31.分隔符异常分析
Posted 大勇若怯任卷舒
tags:
篇首语:本文由小常识网(cha138.com)小编为大家整理,主要介绍了31.分隔符异常分析相关的知识,希望对你有一定的参考价值。
31.1 异常情况
- 创建Hive表test_hive_delimiter,使用“\\u001B”分隔符
create external table test_hive_delimiter
(
id int,
name string,
address string
)
row format delimited fields terminated by '\\u001B'
stored as textfile location '/fayson/test_hive_delimiter';
- 使用sqoop抽取mysql中test表数据到hive表(test_hive_delimiter)

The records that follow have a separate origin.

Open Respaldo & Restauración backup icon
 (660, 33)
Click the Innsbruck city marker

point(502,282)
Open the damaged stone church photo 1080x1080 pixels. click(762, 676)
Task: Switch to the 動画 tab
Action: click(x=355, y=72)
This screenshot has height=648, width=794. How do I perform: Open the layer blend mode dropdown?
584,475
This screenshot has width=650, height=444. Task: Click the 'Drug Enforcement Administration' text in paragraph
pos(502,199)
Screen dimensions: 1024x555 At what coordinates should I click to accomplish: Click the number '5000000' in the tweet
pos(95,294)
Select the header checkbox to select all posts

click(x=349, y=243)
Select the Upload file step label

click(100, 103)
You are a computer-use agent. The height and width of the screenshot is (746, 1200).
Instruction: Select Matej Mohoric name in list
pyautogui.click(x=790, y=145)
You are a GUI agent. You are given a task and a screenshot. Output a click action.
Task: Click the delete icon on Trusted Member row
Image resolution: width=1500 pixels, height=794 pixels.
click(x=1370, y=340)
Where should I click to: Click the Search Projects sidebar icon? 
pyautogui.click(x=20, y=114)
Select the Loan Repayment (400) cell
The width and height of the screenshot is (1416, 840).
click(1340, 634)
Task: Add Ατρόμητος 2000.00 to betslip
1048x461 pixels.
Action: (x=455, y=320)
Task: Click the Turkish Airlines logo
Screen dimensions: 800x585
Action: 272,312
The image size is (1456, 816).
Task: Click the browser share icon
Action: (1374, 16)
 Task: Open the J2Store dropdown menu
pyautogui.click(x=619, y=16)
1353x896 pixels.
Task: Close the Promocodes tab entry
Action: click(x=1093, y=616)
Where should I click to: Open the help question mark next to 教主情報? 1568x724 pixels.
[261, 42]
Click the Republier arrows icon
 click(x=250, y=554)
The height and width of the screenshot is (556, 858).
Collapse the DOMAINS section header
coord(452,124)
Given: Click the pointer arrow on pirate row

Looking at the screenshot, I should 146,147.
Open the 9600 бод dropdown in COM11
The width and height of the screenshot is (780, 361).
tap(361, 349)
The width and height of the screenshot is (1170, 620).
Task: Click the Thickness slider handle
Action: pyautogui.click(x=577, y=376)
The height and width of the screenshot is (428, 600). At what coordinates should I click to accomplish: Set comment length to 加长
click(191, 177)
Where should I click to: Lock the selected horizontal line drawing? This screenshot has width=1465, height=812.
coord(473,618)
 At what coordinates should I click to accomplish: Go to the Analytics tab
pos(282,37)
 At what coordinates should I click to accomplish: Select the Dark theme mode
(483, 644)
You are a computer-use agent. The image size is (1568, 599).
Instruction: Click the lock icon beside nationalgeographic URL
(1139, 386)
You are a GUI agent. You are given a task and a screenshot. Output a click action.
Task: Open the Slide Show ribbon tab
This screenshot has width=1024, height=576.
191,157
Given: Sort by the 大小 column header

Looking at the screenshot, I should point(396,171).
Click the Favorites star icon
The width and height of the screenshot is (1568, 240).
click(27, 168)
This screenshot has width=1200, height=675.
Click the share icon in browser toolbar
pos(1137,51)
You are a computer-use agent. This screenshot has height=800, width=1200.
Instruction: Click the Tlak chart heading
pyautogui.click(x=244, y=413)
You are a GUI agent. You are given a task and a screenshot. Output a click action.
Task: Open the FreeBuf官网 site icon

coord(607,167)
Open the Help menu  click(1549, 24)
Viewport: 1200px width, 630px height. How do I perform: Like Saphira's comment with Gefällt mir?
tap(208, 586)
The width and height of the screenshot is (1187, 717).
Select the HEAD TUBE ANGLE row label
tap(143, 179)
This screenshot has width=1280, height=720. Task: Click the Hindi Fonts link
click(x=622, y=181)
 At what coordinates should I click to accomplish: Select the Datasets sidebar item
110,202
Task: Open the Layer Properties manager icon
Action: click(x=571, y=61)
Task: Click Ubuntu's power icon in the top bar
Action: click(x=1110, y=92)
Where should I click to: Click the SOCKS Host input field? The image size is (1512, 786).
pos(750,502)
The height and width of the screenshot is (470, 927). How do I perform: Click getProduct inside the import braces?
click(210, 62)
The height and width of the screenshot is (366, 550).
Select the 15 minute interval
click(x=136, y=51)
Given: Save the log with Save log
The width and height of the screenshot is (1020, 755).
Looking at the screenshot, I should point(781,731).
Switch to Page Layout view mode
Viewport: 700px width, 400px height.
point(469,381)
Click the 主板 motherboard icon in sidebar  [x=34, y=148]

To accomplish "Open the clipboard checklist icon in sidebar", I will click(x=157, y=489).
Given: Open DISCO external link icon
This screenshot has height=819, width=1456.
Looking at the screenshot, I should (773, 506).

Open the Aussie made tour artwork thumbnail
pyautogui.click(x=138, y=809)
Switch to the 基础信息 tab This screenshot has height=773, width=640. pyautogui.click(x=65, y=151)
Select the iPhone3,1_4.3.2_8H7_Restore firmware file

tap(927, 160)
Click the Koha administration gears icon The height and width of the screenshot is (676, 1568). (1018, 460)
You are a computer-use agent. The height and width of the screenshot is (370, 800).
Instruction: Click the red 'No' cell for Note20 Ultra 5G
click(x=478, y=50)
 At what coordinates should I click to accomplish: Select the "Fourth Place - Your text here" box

[root@ip-172-31-6-148 ~]# sqoop import --connect jdbc:mysql://ip-172-31-6-148.fayson.com:3306/fayson -username root -password 123456 --table test -m 1 --hive-import --fields-terminated-by "\\0x001B" --target-dir /fayson/test_hive_delimiter --hive-table test_hive_delimiter
[root@ip-172-31-6-148 ~]# hadoop fs -ls /fayson/test_hive_delimiter
Found 2 items
-rw-r--r-- 3 fayson supergroup 0 2017-09-06 13:46 /fayson/test_hive_delimiter/_SUCCESS
-rwxr-xr-x 3 fayson supergroup 56 2017-09-06 13:46 /fayson/test_hive_delimiter/part-m-00000
[root@ip-172-31-6-148 ~]# hadoop fs -ls /fayson/test_hive_delimiter/part-m-00000
-rwxr-xr-x 3 fayson supergroup 56 2017-09-06 13:46 /fayson/test_hive_delimiter/part-m-00000
[root@ip-172-31-6-148 ~]#
- 查看test_hive_delimiter表数据
[root@ip-172-31-6-148 ~]# beeline
Beeline version 1.1.0-cdh5.12.1 by Apache Hive
beeline> !connect jdbc:hive2://localhost:10000/;principal=hive/ip-172-31-6-148.fayson.com@FAYSON.COM
...
Transaction isolation: TRANSACTION_REPEATABLE_READ
0: jdbc:hive2://localhost:10000/> select * from test_hive_delimiter;
...
INFO : OK
+-------------------------+---------------------------+------------------------------+--+
| test_hive_delimiter.id | test_hive_delimiter.name | test_hive_delimiter.address |
+-------------------------+---------------------------+------------------------------+--+
| NULL | NULL | NULL |
| NULL | NULL | NULL |
| NULL | NULL | NULL |
+-------------------------+---------------------------+------------------------------+--+
3 rows selected (0.287 seconds)
0: jdbc:hive2://localhost:10000/>
- Hive表的建表语句:
- 通过sqoop抽取Mysql表数据到hive表,发现hive表所有列显示为null
- Hive表的分隔符为“\\u001B”,sqoop指定的分隔符也是“\\u001B”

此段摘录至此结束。